Nothing but the lines from the one containing "The height and width of the screenshot is (727, 1568)." through the end of the entries below should be set down, each exactly as written.

Collected data entries
▼

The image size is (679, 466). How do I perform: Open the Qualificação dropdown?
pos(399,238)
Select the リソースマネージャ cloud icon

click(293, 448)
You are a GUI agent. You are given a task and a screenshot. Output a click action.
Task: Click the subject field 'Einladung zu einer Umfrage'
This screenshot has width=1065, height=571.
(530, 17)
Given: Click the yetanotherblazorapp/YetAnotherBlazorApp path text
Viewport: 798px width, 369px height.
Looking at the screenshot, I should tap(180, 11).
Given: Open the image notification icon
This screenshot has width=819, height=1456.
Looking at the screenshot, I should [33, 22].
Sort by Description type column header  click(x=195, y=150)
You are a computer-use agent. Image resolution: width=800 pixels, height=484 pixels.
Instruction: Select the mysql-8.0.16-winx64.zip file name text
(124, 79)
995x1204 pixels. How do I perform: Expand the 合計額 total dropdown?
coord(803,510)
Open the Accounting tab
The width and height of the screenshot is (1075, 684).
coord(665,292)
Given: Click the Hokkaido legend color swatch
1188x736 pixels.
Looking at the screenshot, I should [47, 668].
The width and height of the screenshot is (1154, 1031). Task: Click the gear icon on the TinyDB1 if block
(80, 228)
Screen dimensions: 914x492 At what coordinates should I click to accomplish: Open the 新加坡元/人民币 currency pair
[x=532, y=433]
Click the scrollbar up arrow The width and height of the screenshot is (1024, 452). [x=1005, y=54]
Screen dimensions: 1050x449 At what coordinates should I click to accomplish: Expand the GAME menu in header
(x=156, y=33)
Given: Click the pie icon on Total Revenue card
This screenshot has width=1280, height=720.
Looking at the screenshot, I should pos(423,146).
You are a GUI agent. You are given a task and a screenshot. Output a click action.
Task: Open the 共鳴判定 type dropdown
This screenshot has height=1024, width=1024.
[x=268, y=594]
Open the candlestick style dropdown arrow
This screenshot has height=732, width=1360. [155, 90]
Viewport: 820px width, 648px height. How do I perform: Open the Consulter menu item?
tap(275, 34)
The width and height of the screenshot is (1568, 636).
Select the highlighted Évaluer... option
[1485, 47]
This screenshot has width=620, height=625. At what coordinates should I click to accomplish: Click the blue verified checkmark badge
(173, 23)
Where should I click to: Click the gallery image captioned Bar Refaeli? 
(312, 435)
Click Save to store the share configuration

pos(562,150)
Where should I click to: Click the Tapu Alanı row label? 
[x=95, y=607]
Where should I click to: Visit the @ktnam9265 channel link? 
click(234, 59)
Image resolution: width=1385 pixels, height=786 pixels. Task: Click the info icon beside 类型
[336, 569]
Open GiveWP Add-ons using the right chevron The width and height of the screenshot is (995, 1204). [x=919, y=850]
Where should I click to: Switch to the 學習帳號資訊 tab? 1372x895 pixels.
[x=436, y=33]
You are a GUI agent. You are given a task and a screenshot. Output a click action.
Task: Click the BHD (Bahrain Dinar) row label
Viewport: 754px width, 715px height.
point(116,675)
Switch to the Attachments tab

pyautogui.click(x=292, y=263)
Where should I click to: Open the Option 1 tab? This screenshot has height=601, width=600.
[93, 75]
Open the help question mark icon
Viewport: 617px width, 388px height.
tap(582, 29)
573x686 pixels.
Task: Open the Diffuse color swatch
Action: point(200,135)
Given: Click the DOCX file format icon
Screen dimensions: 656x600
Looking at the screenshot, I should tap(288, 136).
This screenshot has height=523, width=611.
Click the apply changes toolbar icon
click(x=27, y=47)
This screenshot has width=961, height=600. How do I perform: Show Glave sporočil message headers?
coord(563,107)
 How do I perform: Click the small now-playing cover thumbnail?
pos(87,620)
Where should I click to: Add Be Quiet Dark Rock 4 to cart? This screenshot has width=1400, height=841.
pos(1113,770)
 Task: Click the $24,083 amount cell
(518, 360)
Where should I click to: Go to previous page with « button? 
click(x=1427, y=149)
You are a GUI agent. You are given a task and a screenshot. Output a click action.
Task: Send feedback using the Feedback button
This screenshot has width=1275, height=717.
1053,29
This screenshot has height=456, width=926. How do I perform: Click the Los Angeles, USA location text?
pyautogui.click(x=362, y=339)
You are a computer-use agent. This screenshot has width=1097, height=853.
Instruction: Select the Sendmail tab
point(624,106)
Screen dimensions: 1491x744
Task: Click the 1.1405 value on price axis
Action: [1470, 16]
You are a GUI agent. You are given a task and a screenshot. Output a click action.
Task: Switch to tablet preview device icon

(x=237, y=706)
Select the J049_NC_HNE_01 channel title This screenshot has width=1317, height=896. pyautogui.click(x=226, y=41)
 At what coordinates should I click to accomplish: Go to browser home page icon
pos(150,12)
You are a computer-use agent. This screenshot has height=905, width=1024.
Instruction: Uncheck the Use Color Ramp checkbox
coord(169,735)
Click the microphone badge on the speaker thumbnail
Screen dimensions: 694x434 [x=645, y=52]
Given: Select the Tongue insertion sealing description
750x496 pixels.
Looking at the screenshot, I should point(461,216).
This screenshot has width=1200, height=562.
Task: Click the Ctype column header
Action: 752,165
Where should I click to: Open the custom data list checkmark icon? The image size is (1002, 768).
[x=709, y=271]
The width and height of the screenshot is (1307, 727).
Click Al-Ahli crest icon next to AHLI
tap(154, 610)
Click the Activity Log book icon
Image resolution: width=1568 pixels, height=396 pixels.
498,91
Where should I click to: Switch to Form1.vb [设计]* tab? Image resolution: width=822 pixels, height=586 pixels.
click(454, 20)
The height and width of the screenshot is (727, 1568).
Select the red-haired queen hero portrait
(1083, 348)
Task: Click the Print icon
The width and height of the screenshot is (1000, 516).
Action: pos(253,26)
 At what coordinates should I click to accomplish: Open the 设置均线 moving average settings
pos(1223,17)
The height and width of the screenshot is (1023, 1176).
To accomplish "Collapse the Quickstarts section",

▲

RESPONSE FOR THIS EXERCISE —
The height and width of the screenshot is (727, 1568).
Select the red-haired queen hero portrait
(1083, 348)
Task: Click the Print icon
The width and height of the screenshot is (1000, 516).
Action: pos(253,26)
 At what coordinates should I click to accomplish: Open the 设置均线 moving average settings
pos(1223,17)
The height and width of the screenshot is (1023, 1176).
To accomplish "Collapse the Quickstarts section",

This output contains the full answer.